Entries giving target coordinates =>
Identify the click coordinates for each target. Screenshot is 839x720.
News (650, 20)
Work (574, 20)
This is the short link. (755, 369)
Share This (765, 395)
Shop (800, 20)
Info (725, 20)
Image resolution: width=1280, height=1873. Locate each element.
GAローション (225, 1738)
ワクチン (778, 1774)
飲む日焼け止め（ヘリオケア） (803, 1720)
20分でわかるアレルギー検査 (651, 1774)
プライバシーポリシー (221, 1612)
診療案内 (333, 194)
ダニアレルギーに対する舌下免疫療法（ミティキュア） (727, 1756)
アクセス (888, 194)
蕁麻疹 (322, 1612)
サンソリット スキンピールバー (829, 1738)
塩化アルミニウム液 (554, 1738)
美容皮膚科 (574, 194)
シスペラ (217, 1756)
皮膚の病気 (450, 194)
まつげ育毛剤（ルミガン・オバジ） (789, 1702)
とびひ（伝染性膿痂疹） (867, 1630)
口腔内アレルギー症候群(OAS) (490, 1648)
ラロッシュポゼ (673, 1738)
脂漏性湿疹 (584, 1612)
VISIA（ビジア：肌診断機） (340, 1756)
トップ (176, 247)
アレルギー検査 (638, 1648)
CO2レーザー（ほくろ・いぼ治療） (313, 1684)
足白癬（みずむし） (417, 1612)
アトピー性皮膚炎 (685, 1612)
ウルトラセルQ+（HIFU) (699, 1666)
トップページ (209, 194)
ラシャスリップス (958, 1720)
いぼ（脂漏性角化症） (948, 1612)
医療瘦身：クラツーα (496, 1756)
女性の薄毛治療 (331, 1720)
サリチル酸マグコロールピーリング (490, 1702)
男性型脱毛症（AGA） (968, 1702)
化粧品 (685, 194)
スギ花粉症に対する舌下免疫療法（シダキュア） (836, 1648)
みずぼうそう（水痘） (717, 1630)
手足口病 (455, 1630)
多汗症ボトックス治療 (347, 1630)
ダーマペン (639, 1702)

Written request => Convert every line of the material above into a JSON list of strings, one string per line with nothing omitted, and leave out any blank lines.

Finished task =>
[
  "Identify the click coordinates for each target. Screenshot is 839x720.",
  "News (650, 20)",
  "Work (574, 20)",
  "This is the short link. (755, 369)",
  "Share This (765, 395)",
  "Shop (800, 20)",
  "Info (725, 20)",
  "Image resolution: width=1280, height=1873. Locate each element.",
  "GAローション (225, 1738)",
  "ワクチン (778, 1774)",
  "飲む日焼け止め（ヘリオケア） (803, 1720)",
  "20分でわかるアレルギー検査 (651, 1774)",
  "プライバシーポリシー (221, 1612)",
  "診療案内 (333, 194)",
  "ダニアレルギーに対する舌下免疫療法（ミティキュア） (727, 1756)",
  "アクセス (888, 194)",
  "蕁麻疹 (322, 1612)",
  "サンソリット スキンピールバー (829, 1738)",
  "塩化アルミニウム液 (554, 1738)",
  "美容皮膚科 (574, 194)",
  "シスペラ (217, 1756)",
  "皮膚の病気 (450, 194)",
  "まつげ育毛剤（ルミガン・オバジ） (789, 1702)",
  "とびひ（伝染性膿痂疹） (867, 1630)",
  "口腔内アレルギー症候群(OAS) (490, 1648)",
  "ラロッシュポゼ (673, 1738)",
  "脂漏性湿疹 (584, 1612)",
  "VISIA（ビジア：肌診断機） (340, 1756)",
  "トップ (176, 247)",
  "アレルギー検査 (638, 1648)",
  "CO2レーザー（ほくろ・いぼ治療） (313, 1684)",
  "足白癬（みずむし） (417, 1612)",
  "アトピー性皮膚炎 (685, 1612)",
  "ウルトラセルQ+（HIFU) (699, 1666)",
  "トップページ (209, 194)",
  "ラシャスリップス (958, 1720)",
  "いぼ（脂漏性角化症） (948, 1612)",
  "医療瘦身：クラツーα (496, 1756)",
  "女性の薄毛治療 (331, 1720)",
  "サリチル酸マグコロールピーリング (490, 1702)",
  "男性型脱毛症（AGA） (968, 1702)",
  "化粧品 (685, 194)",
  "スギ花粉症に対する舌下免疫療法（シダキュア） (836, 1648)",
  "みずぼうそう（水痘） (717, 1630)",
  "手足口病 (455, 1630)",
  "多汗症ボトックス治療 (347, 1630)",
  "ダーマペン (639, 1702)"
]